I was scattered this week. Trying to push forward on too many fronts, I was jumping from one task to the next thought to the next incoming request… very much in reactive mode. It didn’t help that my phone started malfunctioning over the weekend, randomly crashing and then going into a reboot/crash cycle for hours at a time. Then I lost my water bottle.
The water bottle was a Christmas gift from my son Evan, a gift he thought up and purchased via my sister. It was a 25oz Corkcicle in Off Red, really more of a bright coral. During the month that I had it in my possession, I was in awe of its functionality- a textured surface that allowed for good gripping, a flat edge kept it from rolling, great insulation, and a rubber ring on the bottom to keep it from slipping. It was really the best water bottle I’ve ever had. And then it disappeared on MLK Day, somewhere between the gym and the car and the house (and maybe a café). My scattered brain could not deal.
In between calls to Apple Care, I meditated on my every step of that Monday, trying to recapture every detail of my movements in case there was clue as to my water bottle’s whereabouts. I called the lost and found of the gym (and the café) multiple times. I wandered around my house peering into nooks and crannies, as if a giant, bright-pink water bottle could be camouflaged in the clutter (after seeing a photo of it, J texted me “I’m sorry but how the F could you lose that thing???”). Someone on a local FB moms page posted a “Post your first world problems here.” I posted, in an effort to let it go. It was bothering me that it was bothering me… I mean, water bottles (and phones) are replaceable. Fortunately, it wasn’t bothering Evan, who said, “I’ll get you another one!” (my sister had paid)
On Wednesday, I picked him up early for soccer class and the three of us stopped at a local supermarket for dinner since class ends at 6 and I didn’t want to start cooking after that.
In the supermarket, I felt tired. I realized I should always get a cart to put the wiggly (and heavy) baby in, even if I”m only buying one thing. Evan wanted spaghetti and Pirate’s Booty and I didn’t have energy to insist on a vegetable. I got myself a chicken burrito to share with Chloe, and a kombucha. We paid and headed to the seating area.
As the TV blared Fox News, I stripped off all of our winter gear and set the food up at the table. Chloe didn’t want the highchair and fortunately, blessedly, she wanted to nurse, giving me the chance to eat.

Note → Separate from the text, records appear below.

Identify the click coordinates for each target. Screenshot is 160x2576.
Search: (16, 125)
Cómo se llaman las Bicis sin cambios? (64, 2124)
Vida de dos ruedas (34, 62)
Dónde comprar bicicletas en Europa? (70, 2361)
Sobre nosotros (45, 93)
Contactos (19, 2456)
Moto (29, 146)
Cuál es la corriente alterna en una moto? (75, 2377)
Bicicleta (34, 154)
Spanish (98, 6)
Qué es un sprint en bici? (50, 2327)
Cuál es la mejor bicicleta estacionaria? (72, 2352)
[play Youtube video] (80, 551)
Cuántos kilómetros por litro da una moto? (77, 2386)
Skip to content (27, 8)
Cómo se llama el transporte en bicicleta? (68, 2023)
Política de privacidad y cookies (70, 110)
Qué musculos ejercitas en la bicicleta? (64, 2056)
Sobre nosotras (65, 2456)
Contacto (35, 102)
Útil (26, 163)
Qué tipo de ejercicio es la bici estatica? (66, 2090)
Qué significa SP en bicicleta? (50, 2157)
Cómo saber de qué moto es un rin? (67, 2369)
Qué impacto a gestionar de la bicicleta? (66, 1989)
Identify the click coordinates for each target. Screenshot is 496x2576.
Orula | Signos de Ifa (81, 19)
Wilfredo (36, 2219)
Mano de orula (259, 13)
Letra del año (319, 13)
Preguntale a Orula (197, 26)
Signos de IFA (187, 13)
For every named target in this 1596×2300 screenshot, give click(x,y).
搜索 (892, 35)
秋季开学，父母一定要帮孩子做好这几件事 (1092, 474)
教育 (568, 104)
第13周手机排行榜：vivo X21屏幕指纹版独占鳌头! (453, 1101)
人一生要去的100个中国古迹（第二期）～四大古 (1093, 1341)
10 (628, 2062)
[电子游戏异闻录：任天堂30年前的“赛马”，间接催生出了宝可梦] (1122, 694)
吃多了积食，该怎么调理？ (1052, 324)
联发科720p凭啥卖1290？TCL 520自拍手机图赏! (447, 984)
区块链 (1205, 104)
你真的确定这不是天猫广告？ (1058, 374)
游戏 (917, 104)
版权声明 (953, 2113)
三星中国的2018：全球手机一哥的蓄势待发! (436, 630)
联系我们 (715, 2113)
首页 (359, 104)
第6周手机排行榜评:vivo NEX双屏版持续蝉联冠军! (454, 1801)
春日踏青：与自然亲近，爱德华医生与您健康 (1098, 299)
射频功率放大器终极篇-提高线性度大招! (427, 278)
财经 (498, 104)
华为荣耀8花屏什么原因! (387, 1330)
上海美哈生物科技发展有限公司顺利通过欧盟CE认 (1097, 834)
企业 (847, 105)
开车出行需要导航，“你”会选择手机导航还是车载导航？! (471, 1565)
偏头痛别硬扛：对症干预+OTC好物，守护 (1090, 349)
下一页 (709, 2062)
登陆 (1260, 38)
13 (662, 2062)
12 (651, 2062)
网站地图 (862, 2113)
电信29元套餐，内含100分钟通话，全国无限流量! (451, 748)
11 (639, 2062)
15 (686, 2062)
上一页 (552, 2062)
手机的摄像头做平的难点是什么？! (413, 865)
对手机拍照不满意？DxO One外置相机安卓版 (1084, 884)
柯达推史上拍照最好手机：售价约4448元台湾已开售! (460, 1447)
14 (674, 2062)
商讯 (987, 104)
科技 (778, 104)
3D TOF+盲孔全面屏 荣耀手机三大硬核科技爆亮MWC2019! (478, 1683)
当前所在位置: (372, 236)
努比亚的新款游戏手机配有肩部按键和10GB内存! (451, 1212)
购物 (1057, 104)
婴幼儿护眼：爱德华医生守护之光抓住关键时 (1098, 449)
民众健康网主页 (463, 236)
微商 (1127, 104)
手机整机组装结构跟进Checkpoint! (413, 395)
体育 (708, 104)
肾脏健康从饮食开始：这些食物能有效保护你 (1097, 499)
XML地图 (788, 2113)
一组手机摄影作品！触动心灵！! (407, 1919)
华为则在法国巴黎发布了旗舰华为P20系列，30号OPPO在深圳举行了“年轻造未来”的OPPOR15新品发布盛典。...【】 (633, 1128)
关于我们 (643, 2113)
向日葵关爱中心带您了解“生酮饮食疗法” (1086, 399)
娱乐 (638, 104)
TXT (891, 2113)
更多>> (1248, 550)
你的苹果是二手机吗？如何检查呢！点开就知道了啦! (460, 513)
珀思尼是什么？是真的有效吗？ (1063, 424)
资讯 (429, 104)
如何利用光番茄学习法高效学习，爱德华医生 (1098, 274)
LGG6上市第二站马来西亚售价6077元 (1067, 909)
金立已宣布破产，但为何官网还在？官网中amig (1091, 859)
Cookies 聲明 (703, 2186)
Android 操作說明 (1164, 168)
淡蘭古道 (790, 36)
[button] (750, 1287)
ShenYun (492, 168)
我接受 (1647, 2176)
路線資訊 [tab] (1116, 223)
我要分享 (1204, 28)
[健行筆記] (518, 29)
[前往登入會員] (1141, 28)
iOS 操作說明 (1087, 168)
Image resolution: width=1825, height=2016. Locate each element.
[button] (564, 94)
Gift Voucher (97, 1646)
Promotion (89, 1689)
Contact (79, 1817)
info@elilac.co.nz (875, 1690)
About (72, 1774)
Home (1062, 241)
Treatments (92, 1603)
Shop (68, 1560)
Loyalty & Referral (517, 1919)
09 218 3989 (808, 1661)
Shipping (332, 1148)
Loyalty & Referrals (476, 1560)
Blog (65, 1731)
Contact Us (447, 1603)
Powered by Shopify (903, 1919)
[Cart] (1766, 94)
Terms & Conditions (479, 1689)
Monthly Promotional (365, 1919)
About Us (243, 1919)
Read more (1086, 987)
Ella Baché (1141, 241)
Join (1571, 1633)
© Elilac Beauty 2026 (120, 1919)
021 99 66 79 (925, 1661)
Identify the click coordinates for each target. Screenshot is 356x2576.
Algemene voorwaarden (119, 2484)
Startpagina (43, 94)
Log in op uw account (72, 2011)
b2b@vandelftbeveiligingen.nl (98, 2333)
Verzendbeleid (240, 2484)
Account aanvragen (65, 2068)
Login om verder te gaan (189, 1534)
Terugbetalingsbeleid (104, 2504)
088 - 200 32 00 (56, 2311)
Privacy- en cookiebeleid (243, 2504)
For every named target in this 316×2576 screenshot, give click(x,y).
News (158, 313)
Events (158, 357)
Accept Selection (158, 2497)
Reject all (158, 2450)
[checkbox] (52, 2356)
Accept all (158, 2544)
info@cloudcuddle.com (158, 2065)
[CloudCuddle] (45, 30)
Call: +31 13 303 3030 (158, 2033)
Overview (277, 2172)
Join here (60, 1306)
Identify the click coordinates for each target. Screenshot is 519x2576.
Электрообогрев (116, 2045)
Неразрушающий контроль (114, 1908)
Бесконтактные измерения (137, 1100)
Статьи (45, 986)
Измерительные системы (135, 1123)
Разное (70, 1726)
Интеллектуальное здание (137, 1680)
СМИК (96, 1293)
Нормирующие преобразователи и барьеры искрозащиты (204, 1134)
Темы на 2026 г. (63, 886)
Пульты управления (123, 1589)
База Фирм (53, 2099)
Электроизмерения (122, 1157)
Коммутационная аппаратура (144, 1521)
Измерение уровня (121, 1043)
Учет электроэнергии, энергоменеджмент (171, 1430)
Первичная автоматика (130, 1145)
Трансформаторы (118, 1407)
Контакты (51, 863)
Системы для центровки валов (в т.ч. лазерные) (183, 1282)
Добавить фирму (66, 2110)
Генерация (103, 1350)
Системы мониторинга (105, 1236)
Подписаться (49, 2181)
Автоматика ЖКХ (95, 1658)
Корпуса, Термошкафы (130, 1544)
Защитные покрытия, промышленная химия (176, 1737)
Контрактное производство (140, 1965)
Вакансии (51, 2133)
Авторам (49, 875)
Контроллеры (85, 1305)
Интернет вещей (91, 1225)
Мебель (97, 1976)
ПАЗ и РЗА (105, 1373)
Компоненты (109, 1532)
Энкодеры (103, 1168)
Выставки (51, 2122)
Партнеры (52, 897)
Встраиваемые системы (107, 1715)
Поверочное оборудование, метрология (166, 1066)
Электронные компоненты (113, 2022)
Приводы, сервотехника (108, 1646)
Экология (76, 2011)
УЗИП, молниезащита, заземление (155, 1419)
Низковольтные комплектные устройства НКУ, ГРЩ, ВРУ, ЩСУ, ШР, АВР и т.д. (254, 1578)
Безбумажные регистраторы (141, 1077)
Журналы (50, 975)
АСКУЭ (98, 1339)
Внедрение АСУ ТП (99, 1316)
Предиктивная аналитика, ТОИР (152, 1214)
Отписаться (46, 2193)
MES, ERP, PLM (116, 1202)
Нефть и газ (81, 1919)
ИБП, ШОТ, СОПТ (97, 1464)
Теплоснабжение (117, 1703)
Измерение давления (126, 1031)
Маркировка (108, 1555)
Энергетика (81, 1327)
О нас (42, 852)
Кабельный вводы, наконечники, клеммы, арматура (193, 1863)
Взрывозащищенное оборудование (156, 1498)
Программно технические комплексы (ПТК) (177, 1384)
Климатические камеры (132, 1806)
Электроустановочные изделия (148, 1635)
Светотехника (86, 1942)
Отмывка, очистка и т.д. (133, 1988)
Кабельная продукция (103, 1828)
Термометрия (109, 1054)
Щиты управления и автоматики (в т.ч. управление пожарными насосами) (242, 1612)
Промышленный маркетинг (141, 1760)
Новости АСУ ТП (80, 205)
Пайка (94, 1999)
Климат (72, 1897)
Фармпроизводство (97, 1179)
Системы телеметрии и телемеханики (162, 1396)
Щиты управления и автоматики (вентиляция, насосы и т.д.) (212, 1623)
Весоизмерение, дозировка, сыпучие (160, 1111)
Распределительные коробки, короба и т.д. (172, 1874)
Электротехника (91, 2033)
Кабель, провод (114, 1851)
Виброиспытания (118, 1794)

Then there was a moment, as I scooped my unwieldy, loose, dripping burrito up to my mouth with my free hand, when I made eye contact with the mom who had just arrived with her two boys at the table next to us. She gave me the warmest smile. I mean it made time stop.
I suddenly saw my messy, tired self through her eyes- hunched over, nursing a squirming one-year-old, trying (and somewhat failing) to feed myself, while my 4-year-old ate a pretty darn unhealthy dinner and alternated between watching disturbing news and… climbing anything climbable.
And she was so well put-together, with calmer, older kids in colorful, expensive-looking ski-jackets, one quietly eating chicken soup and the other quietly eating sushi.
They were sitting close enough to us that I would normally strike up a friendly conversation with this other mom. But, in that moment, I let her smile validate my tiredness, my scatteredness, and her implicit message: that I am squarely in a season of little ones and I’m doing a good job and someday I will get back to using two hands for eating and buying myself a new pair of jeans that fit and I’ll have two civilized eaters and I’ll smile at the crazed baby mama with the wild hair at the next table over.
I’m rounding the corner. I ordered a new phone. And my new, same water bottle arrived yesterday! I Sharpied my name and number on the bottom.
I also started meditating every morning. It’s helping. xoxo
1 thought on “scattered”
Ugh sounds like my week. Too many things and scattered. I need winter to end. Too many clothing items to remember. Too Much laundry.